Cloning and molecular analysis of the poly(3-hydroxyalkanoic acid) gene locus of Pseudomonas aeruginosa PAO1.

Abstract

From genomic libraries, the polyhydroxyalkanoate gene locus of Pseudomonas aeruginosa PAO1 was cloned and characterised at the molecular level. Two genes coding for polyhydroxyalkanoate synthases, phaC1Pa and phaC2Pa, a polyhydroxyalkanoate depolymerase gene, phaDPa, and four adjacent open reading frames (ORF1, ORF2, ORF3 and ORF4) were identified from the nucleotide sequence.
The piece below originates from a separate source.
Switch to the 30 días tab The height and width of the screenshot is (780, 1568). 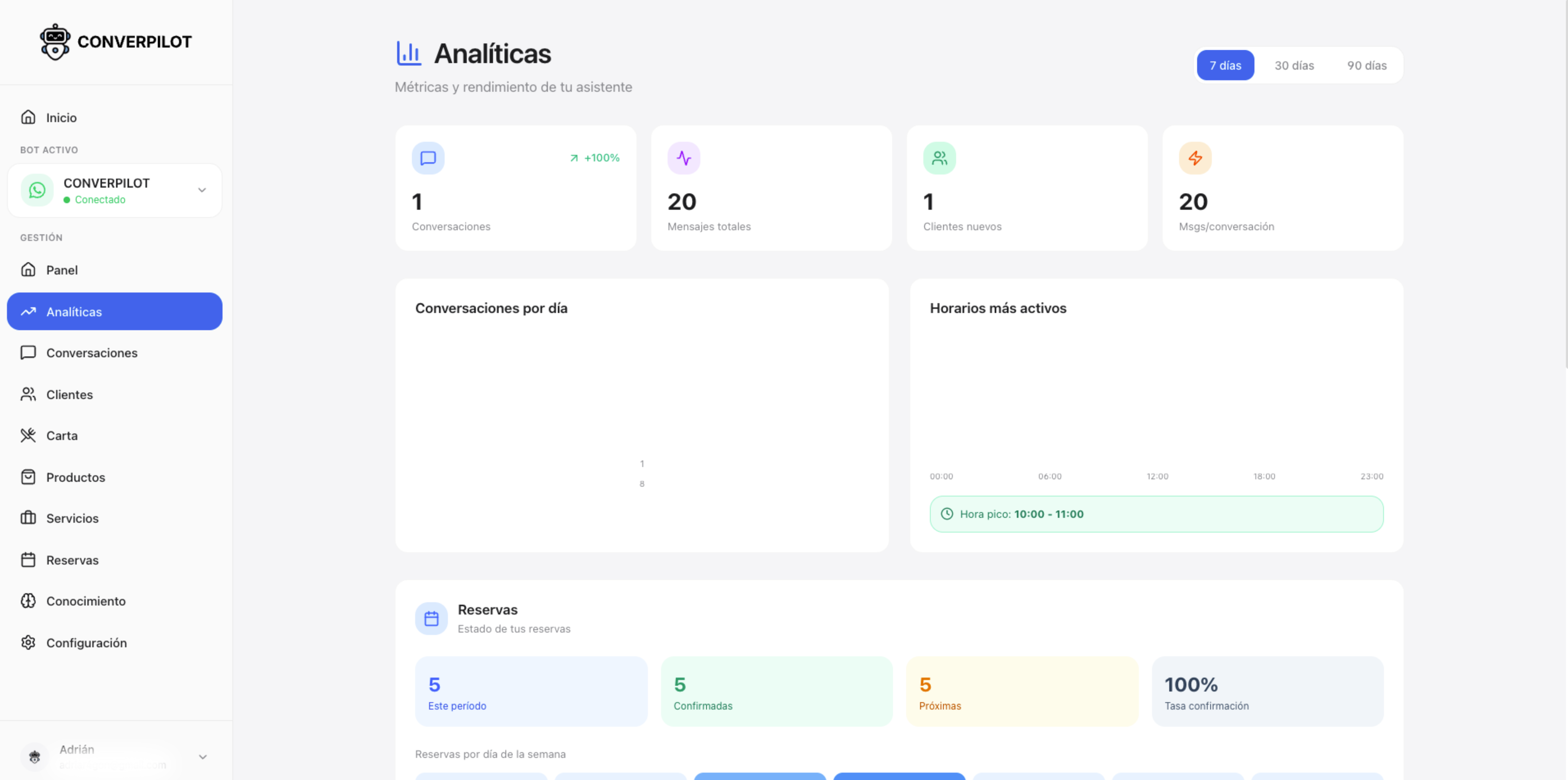(x=1294, y=65)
Two transcriptional start sites, which were preceded by sequences resembling the Escherichia coli consensus sequences for sigma 54 and sigma 70 promoters, were identified experimentally upstream of phaC1Pa, which was shown by Northern blot analysis to constitute an operon together with phaDPa. A third putative promoter resembling the E. coli consensus sequence for sigma 70-dependent promoters was proposed upstream of phaC2Pa, which is in a bicistronic operon with ORF3. Investigations of rpoN-negative mutants of related strains revealed that polyhydroxyalkanoate accumulation from gluconate required an intact rpoN locus in P. aeruginosa. Complementation experiments revealed multiple evidence that either polyhydroxyalkanoate synthase is involved in polyhydroylkanoate accumulation from gluconate as well as from octanoate. The P. aeruginosa PAO1 polyhydroxyalkanoate gene locus was expressed in the polyhydroxyalkanoate-negative mutant Alcaligenes eutrophus PHB-4 and in the poly(3-hydroxybutyrate)-accumulating strain P. oleovorans DSM1045. It conferred on the latter the ability to synthesize and accumulate polyhydroxyalkanoates consisting of medium-chain-length 3-hydroxyalkanoic acids from unrelated substrates in addition to poly(3-hydroxybutyrate). The sequence of the putative translational product of ORF1 was similar to those of the leukotoxin repressor of Pasteurella haemolytica and to the ORF9 product of Azotobacter vinelandii, and that of ORF4 was similar to the algP product of P. aeruginosa and to eukaryotic histone H1 proteins. The proteins of ORF2 and ORF3 appear to be previously unidentified.